The second focus of this short section is on the abbot’s capacity to adapt himself to others so that he really can serve them. Benedict tells us: “32He must so accommodate and adapt himself to each one’s character and intelligence….”
This task of really coming to know each brother and then being able to encourage that brother to follow the Lord Jesus is perhaps one of the biggest challenges of our day, especially when a monastery may have monks from anywhere in the world and each one has his own culture in addition to his own personal choices and background.
Yet Saint Benedict will not let the abbot shirk this duty and the abbot must continually strive to accommodate and adapt himself to the brothers—whereas most would think that it should be the other way around!
33Above all, he must not show too great concern for the fleeting and temporal things of this world, neglecting or treating lightly the welfare of those entrusted to him. 34Rather, he should keep in mind that he has undertaken the care of souls for whom he must give an account.
35That he may not plead lack of resources as an excuse, he is to remember what is written: Seek first the kingdom of God and his justice, and all these things will be given you as well (Matt 6:33), 36and again, Those who fear him lack nothing (Ps 33:10).
37The abbot must know that anyone undertaking the charge of souls must be ready to account for them. 38Whatever the number of brothers he has in his care, let him realize that on judgment day he will surely have to submit a reckoning to the Lord for all their souls—and indeed for his own as well.
39In this way, while always fearful of the future examination of the shepherd about the sheep entrusted to him and careful about the state of others’ accounts, he becomes concerned also about his own, 40and while helping others to amend by his warnings, he achieves the amendment of his own faults.
Finally we finish this chapter of the Rule of Benedict about the abbot of the community. Even in this last section we have some very good and strong teaching for the abbot to hear.
First, the abbot must not put very much attention to the fleeting and temporal things of this word and neglect the welfare of those entrusted to his care. Probably today we could hear the secular wisdom telling us: give them bread first and then you can talk religion. But for Saint Benedict, it is the opposite.
Don't worry about bread, worry about the spirit, the relationship of the brother with God, not his material well-being.
Saint Benedict is not telling the abbot to forget about the material necessities of this world, but he is stating clearly that the material necessities of this world are really not as important as the spiritual necessities.

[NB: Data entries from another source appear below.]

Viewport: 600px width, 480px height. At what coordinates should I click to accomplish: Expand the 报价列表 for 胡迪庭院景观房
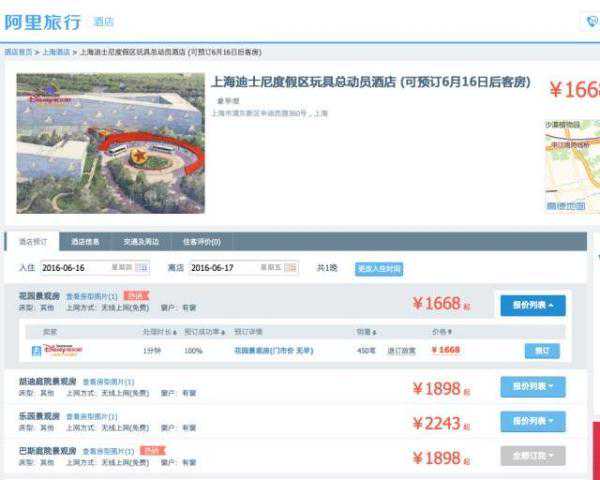coord(533,387)
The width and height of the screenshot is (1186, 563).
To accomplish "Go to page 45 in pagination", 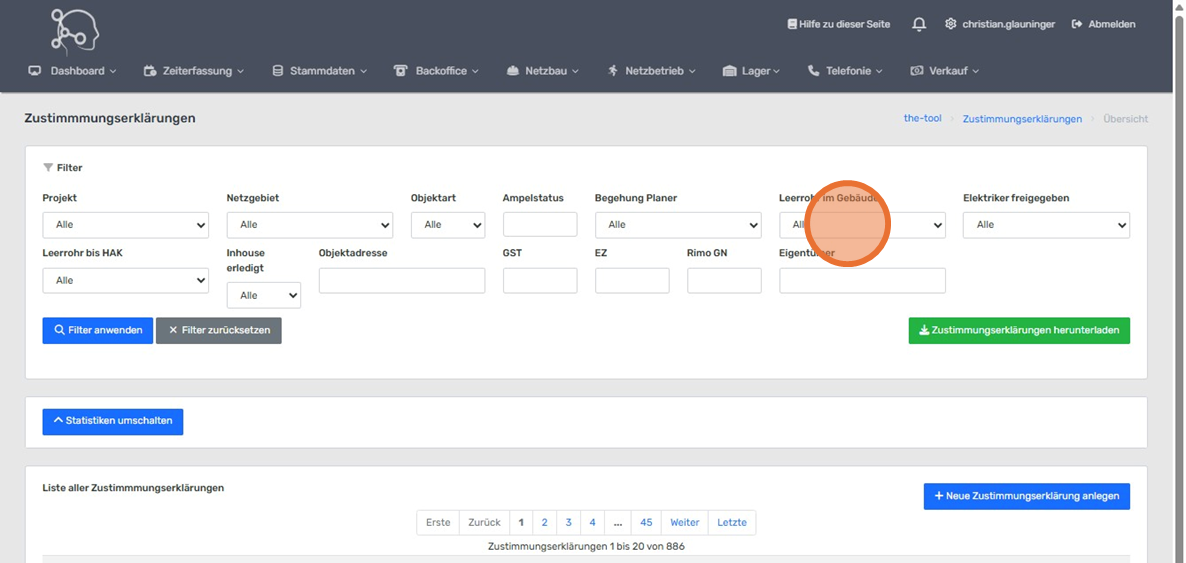I will [x=646, y=523].
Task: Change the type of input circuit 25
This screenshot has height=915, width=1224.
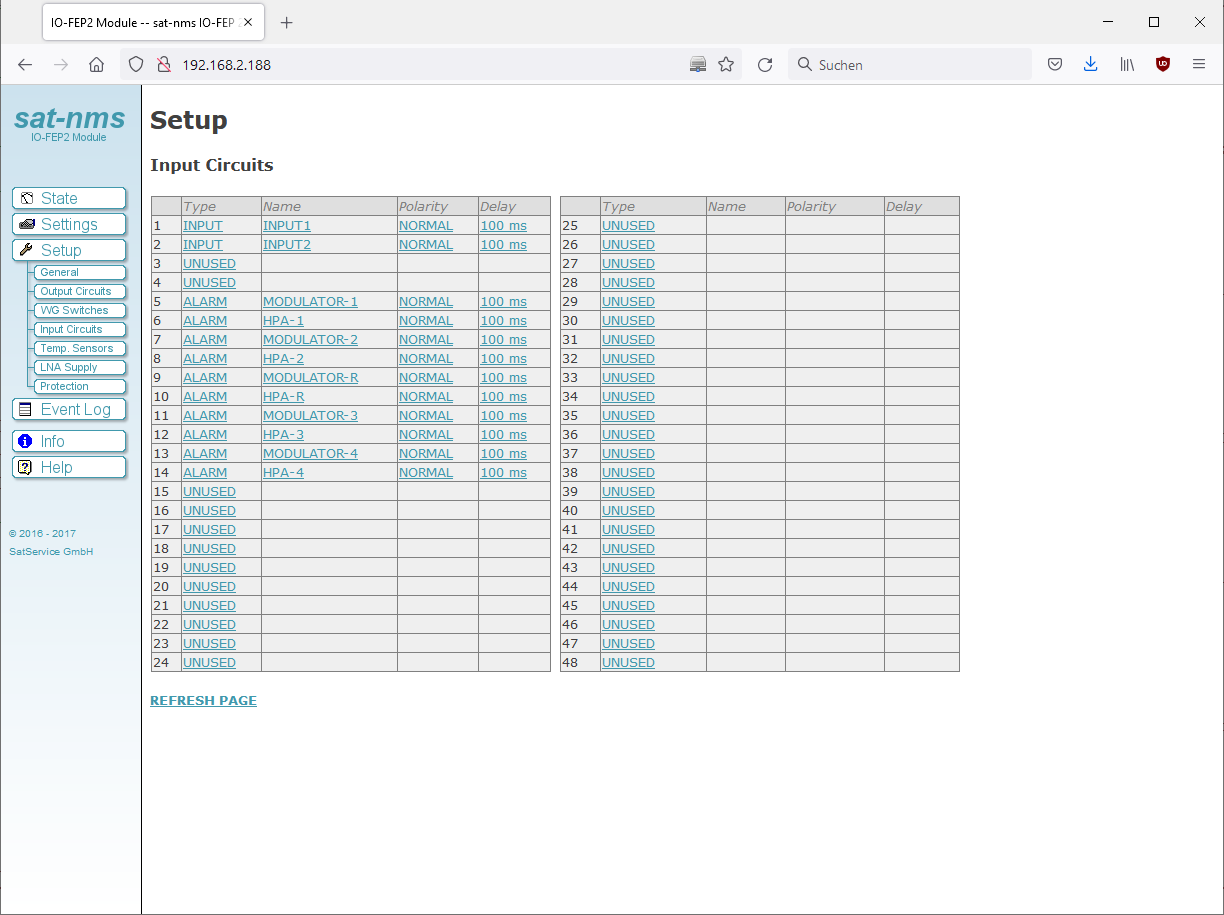Action: coord(628,226)
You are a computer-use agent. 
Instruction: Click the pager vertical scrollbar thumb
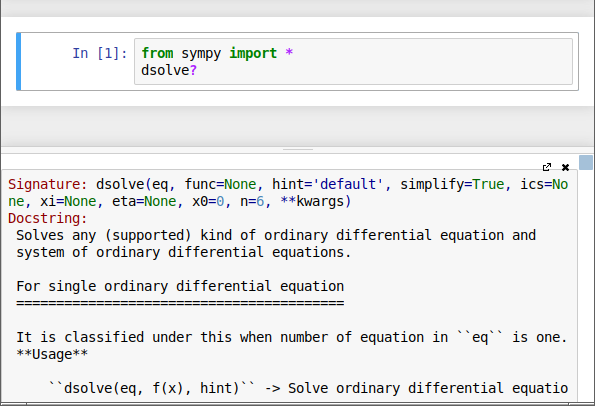click(x=586, y=162)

Our present culture simply does not believe this and so it is difficult for the monks of our time to believe this. It is difficult for an abbot to speak about fasting, for instance, or about giving up some of the material goods that our present age thinks are necessary: internet, electronic gadgets, phone calls, concern for one's career, etc.
There are also other concerns that I am convinced fall under this same type of thinking: having a perfect observance, having brothers who all agree on the same way of monastic life, thinking that every brother should have the same monastic ideal, etc.
The abbot has to try to lead brothers to a more spiritual life in which each of the brothers is truly seeking God and not looking at the world nor at his brothers. That is a very difficult teaching today.
There is great consolation in this chapter as well, since Benedict points out that as the abbot seeks to lead his own brothers to the Lord, the abbot will also find his own path to salvation. That is surely the experience of any abbot who has, with good intentions, served his community for many years.